Damn Becca, cant believe you fooled me. I still really like D and the slower reading doesnt bother me, it doesnt come across as especially slow i was sure it was was Oramo but I listened to both D and Oramo this morning and the Oramo recording is better (although timings are very similar) and the timpani is similarly vibrant but the strings growl more for Oramo. However, i will be getting that recording of D. I really like it. Having another quick listen this morning hasn't changed my ranking but has made me appreciate some of the playing in recording B a bit more. As i said, C frustrates me as i like parts of it a lot but theres annoying little things that annoy me (not the playing - thats often excellent). I think Woody summed it up better in his post that it lacked "a sense of tempo transition". It robs the recording of a natural rhythmic thrust. Anyway, great comparison, Becca. I dont play this symphony often enough. Ive resolved that this weekend.

Rank: D B C A


----------



## Guest (Jul 7, 2019)

My order (best first): D, B, C, A

I didn't like C and A. They're both too fast. As noted earlier, there is coughing in A at around 45 secs. 

I think I know the identity of D and B, as I have both of these. 

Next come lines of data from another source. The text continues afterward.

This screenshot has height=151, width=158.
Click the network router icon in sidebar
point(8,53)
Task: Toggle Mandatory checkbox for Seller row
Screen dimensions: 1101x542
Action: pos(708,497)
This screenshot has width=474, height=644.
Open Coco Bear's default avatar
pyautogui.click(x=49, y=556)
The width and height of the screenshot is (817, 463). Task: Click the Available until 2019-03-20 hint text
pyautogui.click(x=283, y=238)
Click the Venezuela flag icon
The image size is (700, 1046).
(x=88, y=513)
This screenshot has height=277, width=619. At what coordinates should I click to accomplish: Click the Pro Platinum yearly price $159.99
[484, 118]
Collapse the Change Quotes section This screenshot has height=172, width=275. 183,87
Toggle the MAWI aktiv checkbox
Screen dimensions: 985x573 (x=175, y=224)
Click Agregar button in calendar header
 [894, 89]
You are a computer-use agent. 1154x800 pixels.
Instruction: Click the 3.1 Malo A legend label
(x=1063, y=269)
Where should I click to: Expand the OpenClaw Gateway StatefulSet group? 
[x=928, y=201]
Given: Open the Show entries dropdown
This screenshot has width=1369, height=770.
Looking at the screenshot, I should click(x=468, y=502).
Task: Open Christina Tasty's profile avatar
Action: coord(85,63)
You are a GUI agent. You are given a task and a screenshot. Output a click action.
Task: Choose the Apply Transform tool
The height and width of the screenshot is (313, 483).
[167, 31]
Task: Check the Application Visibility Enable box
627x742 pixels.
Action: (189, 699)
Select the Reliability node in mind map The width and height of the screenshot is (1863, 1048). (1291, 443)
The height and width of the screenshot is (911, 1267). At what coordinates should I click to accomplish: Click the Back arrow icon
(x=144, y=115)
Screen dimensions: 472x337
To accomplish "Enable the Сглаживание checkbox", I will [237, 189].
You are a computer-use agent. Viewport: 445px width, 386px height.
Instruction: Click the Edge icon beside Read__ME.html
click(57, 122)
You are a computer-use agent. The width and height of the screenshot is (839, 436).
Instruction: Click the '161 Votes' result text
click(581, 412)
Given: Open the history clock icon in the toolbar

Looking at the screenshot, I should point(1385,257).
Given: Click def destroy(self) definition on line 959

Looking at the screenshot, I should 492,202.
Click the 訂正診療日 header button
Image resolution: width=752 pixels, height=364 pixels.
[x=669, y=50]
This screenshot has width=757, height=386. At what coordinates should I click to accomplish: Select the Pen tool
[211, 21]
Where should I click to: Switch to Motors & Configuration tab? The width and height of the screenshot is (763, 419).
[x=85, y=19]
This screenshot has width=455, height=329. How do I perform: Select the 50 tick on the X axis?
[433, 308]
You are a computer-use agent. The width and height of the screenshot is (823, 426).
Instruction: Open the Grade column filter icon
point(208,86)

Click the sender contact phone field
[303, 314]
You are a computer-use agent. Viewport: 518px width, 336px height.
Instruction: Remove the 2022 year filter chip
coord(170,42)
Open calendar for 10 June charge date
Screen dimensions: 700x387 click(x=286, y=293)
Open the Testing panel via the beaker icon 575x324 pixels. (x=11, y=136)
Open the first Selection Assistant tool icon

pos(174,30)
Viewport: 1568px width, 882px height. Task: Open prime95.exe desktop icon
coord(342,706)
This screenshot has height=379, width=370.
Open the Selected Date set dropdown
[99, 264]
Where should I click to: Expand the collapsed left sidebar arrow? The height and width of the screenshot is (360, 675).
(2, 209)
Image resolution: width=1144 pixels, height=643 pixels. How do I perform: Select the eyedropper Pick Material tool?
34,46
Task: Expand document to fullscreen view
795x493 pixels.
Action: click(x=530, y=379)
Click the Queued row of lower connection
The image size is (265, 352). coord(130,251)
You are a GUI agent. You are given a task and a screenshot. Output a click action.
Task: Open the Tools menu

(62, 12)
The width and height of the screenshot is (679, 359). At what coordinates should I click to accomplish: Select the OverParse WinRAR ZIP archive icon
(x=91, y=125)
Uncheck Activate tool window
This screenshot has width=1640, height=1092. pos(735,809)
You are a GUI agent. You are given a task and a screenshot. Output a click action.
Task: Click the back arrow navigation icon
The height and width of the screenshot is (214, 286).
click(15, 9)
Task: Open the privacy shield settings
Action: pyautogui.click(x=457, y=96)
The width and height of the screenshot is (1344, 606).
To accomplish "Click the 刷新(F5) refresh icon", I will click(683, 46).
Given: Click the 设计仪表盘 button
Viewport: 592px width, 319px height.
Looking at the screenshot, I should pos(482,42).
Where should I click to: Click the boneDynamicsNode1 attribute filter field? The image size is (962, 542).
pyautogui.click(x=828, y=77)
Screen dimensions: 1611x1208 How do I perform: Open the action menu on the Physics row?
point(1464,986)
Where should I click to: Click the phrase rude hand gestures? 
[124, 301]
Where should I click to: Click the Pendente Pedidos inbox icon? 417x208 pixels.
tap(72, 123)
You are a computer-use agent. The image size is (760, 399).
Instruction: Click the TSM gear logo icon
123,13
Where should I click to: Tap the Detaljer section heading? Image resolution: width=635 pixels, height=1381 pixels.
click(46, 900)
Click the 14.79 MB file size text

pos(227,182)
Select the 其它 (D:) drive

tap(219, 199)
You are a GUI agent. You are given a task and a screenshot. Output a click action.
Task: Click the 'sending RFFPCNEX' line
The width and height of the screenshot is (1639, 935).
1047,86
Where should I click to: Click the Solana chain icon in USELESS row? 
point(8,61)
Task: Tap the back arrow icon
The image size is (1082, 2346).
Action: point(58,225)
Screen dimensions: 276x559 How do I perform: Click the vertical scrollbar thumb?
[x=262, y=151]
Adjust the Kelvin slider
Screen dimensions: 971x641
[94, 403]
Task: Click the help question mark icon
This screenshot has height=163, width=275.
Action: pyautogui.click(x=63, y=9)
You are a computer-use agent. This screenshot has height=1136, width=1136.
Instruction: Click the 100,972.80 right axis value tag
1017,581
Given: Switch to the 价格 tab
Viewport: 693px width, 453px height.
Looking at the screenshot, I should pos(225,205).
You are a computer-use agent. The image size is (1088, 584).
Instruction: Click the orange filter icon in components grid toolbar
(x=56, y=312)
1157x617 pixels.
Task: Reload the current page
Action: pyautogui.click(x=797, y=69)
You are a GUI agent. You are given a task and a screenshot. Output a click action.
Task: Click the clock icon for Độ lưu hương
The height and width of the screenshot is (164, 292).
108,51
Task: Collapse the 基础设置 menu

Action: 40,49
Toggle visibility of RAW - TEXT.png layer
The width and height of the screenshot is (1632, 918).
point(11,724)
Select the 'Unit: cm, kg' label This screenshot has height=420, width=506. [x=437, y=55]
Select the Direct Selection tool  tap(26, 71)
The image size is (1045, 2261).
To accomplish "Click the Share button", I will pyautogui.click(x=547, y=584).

The version of this symphony I like best of all is none of the above but was recently recommended earlier this year in the BBC's "Building a Library" section of Record Review.


----------



## Malx (Jun 18, 2017)

Having listened to them all this morning with a few little breaks my order of preference is:

B, C, D, A.


----------



## Becca (Feb 5, 2015)

I continue to be fascinated by the varied opinions ... which is good. Thanks to everyone who is taking part.


----------



## Merl (Jul 28, 2016)

Becca said:


> I continue to be fascinated by the varied opinions ... which is good. Thanks to everyone who is taking part.


Whats your order of preference, Becca?


----------



## Becca (Feb 5, 2015)

I would be a bit hard-pressed to fairly answer that as I feel rather OD'd on Sibelius lately, and particularly the 5th. I will say that C impressed me when I came across it and it was the trigger for doing this comparison.


----------



## Becca (Feb 5, 2015)

As there have been quite a few participants so far, I will acknowledge that all 4 are live performances.


----------



## Enthusiast (Mar 5, 2016)

OK. I have listened to all four back-to-back (starting with D). Like most others I liked A the least. It lacked coherence, seeming to ramble in places. Between the other three it is more difficult to choose a favourite. They are each quite different and seem to work well on their own terms. Preference might be down to mood. 

B seems a good example of a fairly "conventional" approach. It has some oomph (I seem to have heard it very differently to MatthewWeflen?) and the conductor can be quite flexible with speeds - unnecessarily so on some occasions but very effectively elsewhere). I liked C but feel it gives us a work that is perhaps less "big" (less profound?) than most conductors do. I found D difficult. It does seem slower than the others and started almost in stillness. It seemed quite an analytical (opposite of organic) approach and makes quite a number of very telling points. It was the one that is most different to recordings I know well. Following this logic my order of preference is D & B > C > A .... but I am very conscious that a second hearing might change that a little.

The real winner is the work. Even though I know it so well it was a pleasure to listen to four times in a row, even A (which I didn't value as highly as the others). I look forward to seeing the identities of each.


----------



## Becca (Feb 5, 2015)

If you want to know the performance details, then click 'reply with quote' to this post. If not, then don't 

All are live performances from YouTube and Vimeo.

A - Jukka-Pekka Saraste - Lahti Symphony
B - Lorin Maazel - Bavarian Radio Symphony
C - Santtu-Matias Rouvali - Gothenburg Symphony
D - Esa-Pekka Salonen - Swedish Radio Symphony


----------



## Kiki (Aug 15, 2018)

Went through all 4 once, while doing other things, so it wasn't exactly attentive listening. 

C stands out for its expressiveness so far. The good recorded sound definitely has swung my preference too.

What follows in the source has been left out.